米麹の甘みと麦の香り。
琥珀色の雫が、島の宴を彩り続ける
玄海酒造
2026.6.17
米麹の甘みと麦の香り。
琥珀色の雫が、島の宴を彩り続ける
長崎県壱岐市にある「玄海酒造」をリポートするのは、「グルメ旅YouTubeとももぐ」のトミーさんと、Instagram「どんとこい娘」の赤星★かなはさんです!
麦焼酎発祥の地として知られる長崎県の壱岐島で、120年を超える歴史を持つ蔵元が「玄海酒造」です。壱岐の地下深くから汲み上げられる清らかな天然水と、この島ならではの伝統製法によって造られる「壱岐焼酎」は、世界貿易機関(WTO)による地理的表示(GI)に指定されるなど、世界に知られる銘酒として愛されています。広大な蔵の奥深くで「生きた発酵」を続けるもろみと、樽の中で何年もの歳月をかけて琥珀色に染まりゆく焼酎たち。「人の心を開けてくれる飲み物」と語る山内社長の温かな視線と、伝統を守りながら時代と共鳴する酒造りの舞台裏を巡ります。

壱岐の自然に囲まれた酒造場。120年を超えて麦焼酎の歴史を牽引してきた老舗蔵元です。
壱岐独自の黄金比と、生命力あふれる発酵
「麹に米を使い、それに麦をかけて造るのが壱岐の麦焼酎です」と語るのは山内社長。1回の仕込みに1トンの米と2トンの麦を使っているそう。こうじ室(むろ)に案内されたトミーさんと赤星さんは、30度ほどある米麹の温かさに驚きます。その米麹に水と酵母を入れ、麦を加えた二次仕込みのタンクを覗き込むと、驚くべき光景が広がっていました。「ええ!なんか、魚がピチピチ飛び跳ねてるぐらいの勢い!本当に元気に生きているって感じですね」とトミーさんが絶叫。約2週間かけて発酵させ、その後、熱を加えて冷却し蒸留することで、芳醇でクリアな焼酎の原酒が誕生するのです。

激しく泡立つもろみは、酵母が活発に呼吸している証拠。

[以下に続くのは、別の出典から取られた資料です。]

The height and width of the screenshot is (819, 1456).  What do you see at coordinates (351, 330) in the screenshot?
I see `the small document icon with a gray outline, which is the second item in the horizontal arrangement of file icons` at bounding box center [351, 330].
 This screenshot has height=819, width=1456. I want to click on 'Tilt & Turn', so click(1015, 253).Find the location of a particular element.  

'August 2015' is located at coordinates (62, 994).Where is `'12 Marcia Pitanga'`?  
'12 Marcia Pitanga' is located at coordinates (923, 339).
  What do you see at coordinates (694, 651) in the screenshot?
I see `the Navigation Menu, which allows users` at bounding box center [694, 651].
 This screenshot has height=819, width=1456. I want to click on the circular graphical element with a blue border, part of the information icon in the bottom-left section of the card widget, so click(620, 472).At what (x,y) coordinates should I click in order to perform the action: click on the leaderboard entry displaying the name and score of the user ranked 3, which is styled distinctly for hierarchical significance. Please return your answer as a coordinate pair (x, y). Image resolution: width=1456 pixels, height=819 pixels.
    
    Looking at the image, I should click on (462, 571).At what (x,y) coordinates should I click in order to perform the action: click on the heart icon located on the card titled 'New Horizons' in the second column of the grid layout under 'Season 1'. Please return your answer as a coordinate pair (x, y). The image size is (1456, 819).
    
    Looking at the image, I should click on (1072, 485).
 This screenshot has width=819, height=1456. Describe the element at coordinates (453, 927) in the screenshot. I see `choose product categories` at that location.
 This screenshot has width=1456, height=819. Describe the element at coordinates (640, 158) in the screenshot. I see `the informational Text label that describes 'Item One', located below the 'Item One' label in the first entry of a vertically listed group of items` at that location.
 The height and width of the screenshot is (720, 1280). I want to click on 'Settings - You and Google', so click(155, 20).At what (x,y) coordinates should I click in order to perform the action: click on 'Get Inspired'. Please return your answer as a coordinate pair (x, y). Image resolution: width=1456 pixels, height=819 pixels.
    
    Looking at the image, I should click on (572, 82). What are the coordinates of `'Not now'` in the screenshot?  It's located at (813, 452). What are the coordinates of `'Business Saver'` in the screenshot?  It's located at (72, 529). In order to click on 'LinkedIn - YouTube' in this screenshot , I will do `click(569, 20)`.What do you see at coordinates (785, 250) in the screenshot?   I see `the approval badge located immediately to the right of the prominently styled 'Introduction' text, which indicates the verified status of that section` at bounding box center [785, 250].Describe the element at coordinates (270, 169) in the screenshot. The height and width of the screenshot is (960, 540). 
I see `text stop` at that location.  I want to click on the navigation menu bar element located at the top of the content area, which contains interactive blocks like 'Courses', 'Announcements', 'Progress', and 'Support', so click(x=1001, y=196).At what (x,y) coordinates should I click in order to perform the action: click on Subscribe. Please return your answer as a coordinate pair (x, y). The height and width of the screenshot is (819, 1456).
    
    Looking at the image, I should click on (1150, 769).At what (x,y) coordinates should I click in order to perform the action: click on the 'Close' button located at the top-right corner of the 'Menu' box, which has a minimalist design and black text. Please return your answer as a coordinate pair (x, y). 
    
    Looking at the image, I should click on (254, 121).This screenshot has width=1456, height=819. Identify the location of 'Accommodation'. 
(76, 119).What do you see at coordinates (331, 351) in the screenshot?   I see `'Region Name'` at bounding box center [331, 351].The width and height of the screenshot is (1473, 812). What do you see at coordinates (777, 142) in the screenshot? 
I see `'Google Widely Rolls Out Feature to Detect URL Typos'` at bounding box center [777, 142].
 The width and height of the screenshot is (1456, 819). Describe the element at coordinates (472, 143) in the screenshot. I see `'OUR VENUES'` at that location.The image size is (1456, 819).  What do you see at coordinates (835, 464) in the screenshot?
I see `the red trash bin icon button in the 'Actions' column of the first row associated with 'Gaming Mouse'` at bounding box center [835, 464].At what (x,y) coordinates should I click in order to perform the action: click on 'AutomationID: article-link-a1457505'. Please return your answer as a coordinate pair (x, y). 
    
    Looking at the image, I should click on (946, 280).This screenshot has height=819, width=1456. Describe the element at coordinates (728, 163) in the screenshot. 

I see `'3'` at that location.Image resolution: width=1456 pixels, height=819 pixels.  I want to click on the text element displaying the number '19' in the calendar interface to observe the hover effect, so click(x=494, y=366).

蔵中がフルーツのような甘い香りに包まれます。
琥珀色になるための樽貯蔵
続いて山内社長が案内してくれたのは樽の貯蔵庫。「この樽で貯蔵すると、樽の色や香りがついてウイスキーみたいな味になります。それが『壱岐スーパーゴールド22』という商品です。ちょっと香りだけでもどうぞ」と山内社長が樽の一つを開栓。赤星さんが「いい匂い!これはもう飲める香りがしますね」と嬉しそう! 長崎の壱岐でしか生み出せない樽での熟成がこの島で進んでいました。

『壱岐スーパーゴールド22』が熟成されている樽貯蔵庫を見学させてもらいました。
時を重ねるごとに味が丸くなる味
昔ながらの甕(かめ)で貯蔵した27度の『一支國いき』を味わったトミーさんが「これはまろやかですね」と言うと、「やっぱり貯蔵を重ねるとどんどん丸くなりますね。麦の香りの中に米の天然の甘さがあるというのが壱岐の麦焼酎の特徴なんで。その甘みを感じながら飲んでいただくといいですね」と山内社長も目を細めます。続いて人気ナンバー1と社長が嬉しそうに出してくれたのは『壱岐スーパーゴールド22』。「キレイな琥珀!口に入れた時と最後に喉を通っていく時の味が違うんですよ。甘さが残って喉を通っていくから、すごく飲みやすい焼酎ですね!」とトミーさんも大絶賛です。

「とってもきれいな琥珀色なんですよ!とトミーさんと赤星さんが一緒になってカンパイ。
人の心を結ぶ宴の酒
酒を醸し続けてきた山内社長にとって、お酒とはどのような存在なのでしょうか。 「お酒を飲むとみんな陽気になるでしょう。人の心を開けてくれる飲み物かな。飲んだ時ぐらいはワイワイ楽しみながら、横の関係も縦の関係も繋がっていけばいいですね」伝統を守るだけでなく、時代に合うものを造っていきたいという山内社長の熱い想いと、島の人々の笑顔を思い描きながら味わう一杯は、まさに格別です。